DO THIS: Please rewrite the rows below with every "Where should I click to" changed to "What should I tap to" and all other text kept the same, leaving the pictures out of your answer.

==== INPUT MATERIAL

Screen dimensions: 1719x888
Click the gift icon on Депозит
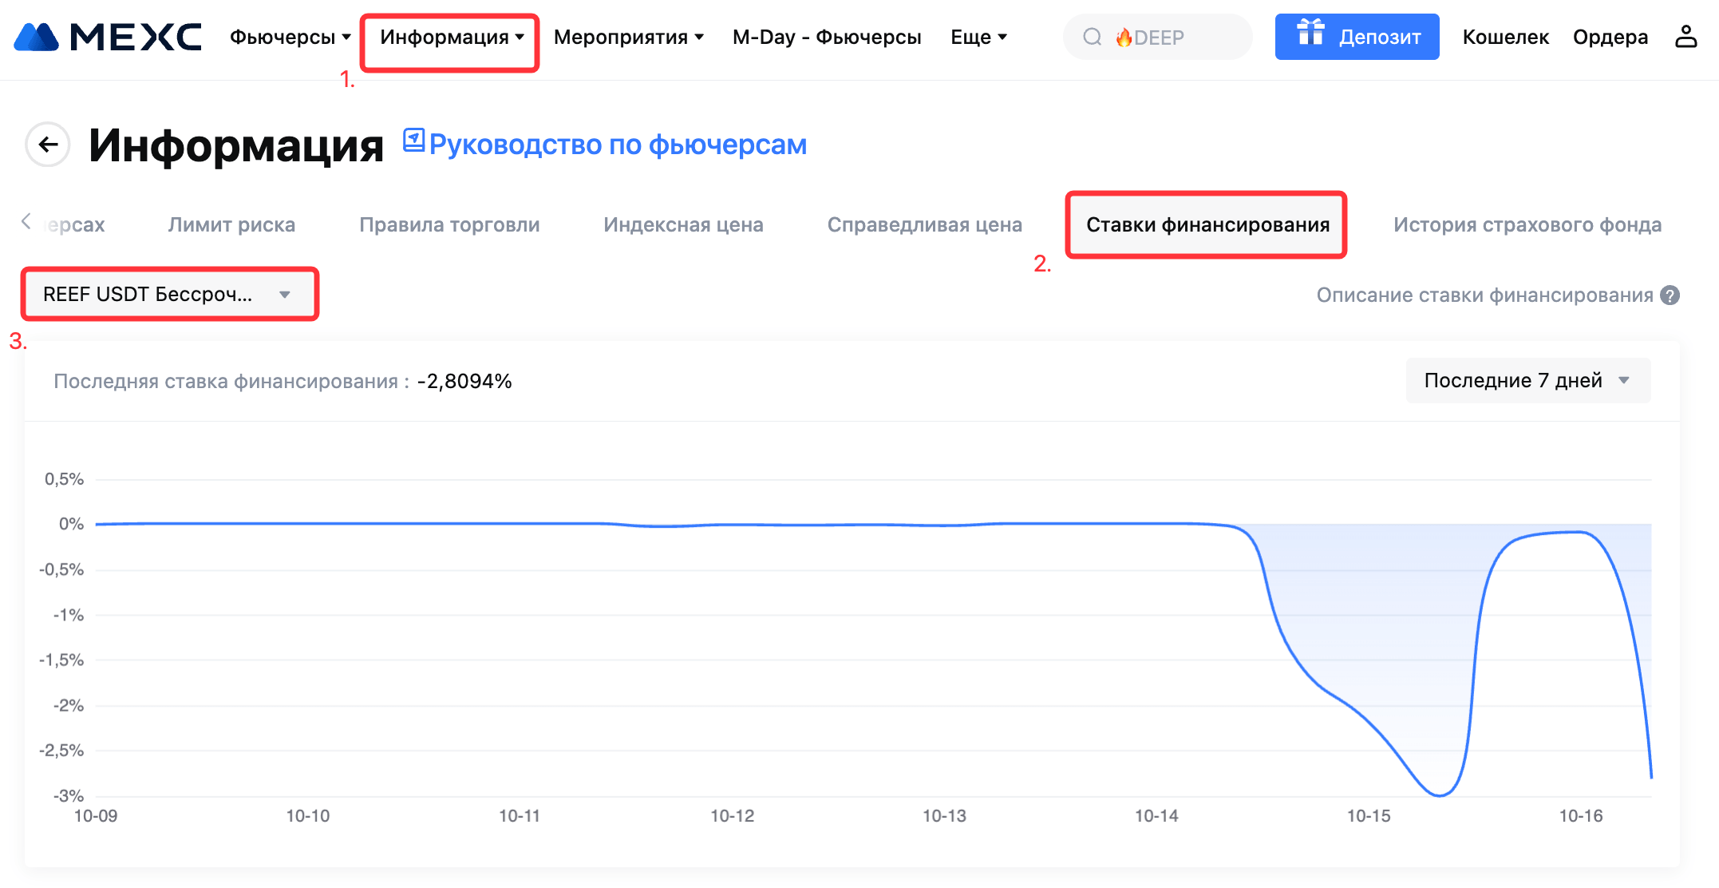(x=1310, y=34)
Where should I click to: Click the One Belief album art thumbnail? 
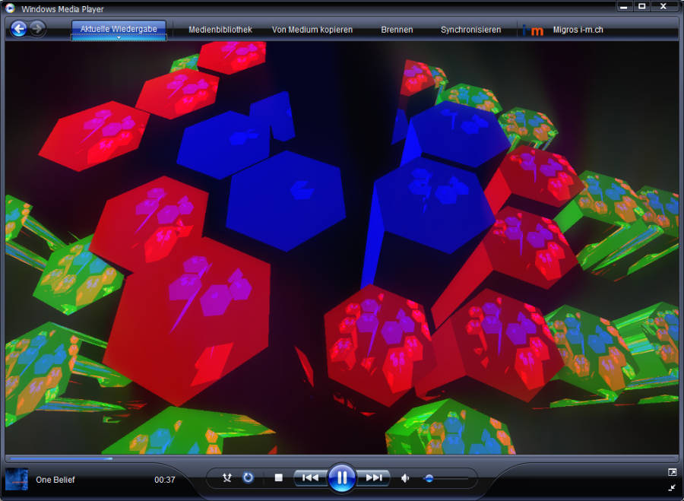[x=17, y=480]

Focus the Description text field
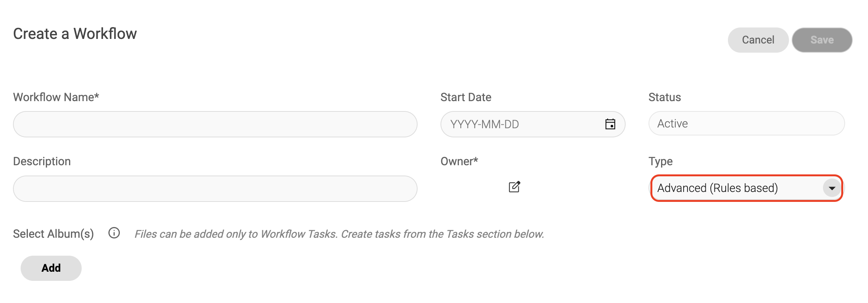tap(215, 189)
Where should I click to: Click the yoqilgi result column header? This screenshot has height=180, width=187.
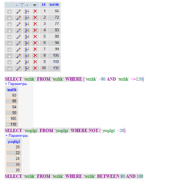[x=14, y=142]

========

WORKED ANSWER:
Screen dimensions: 1719x888
Click the gift icon on Депозит
(x=1310, y=34)
What should I tap to: Click the One Belief album art thumbnail? 
[x=17, y=480]

Focus the Description text field
tap(215, 189)
What should I tap to: Click the yoqilgi result column header? This screenshot has height=180, width=187.
[x=14, y=142]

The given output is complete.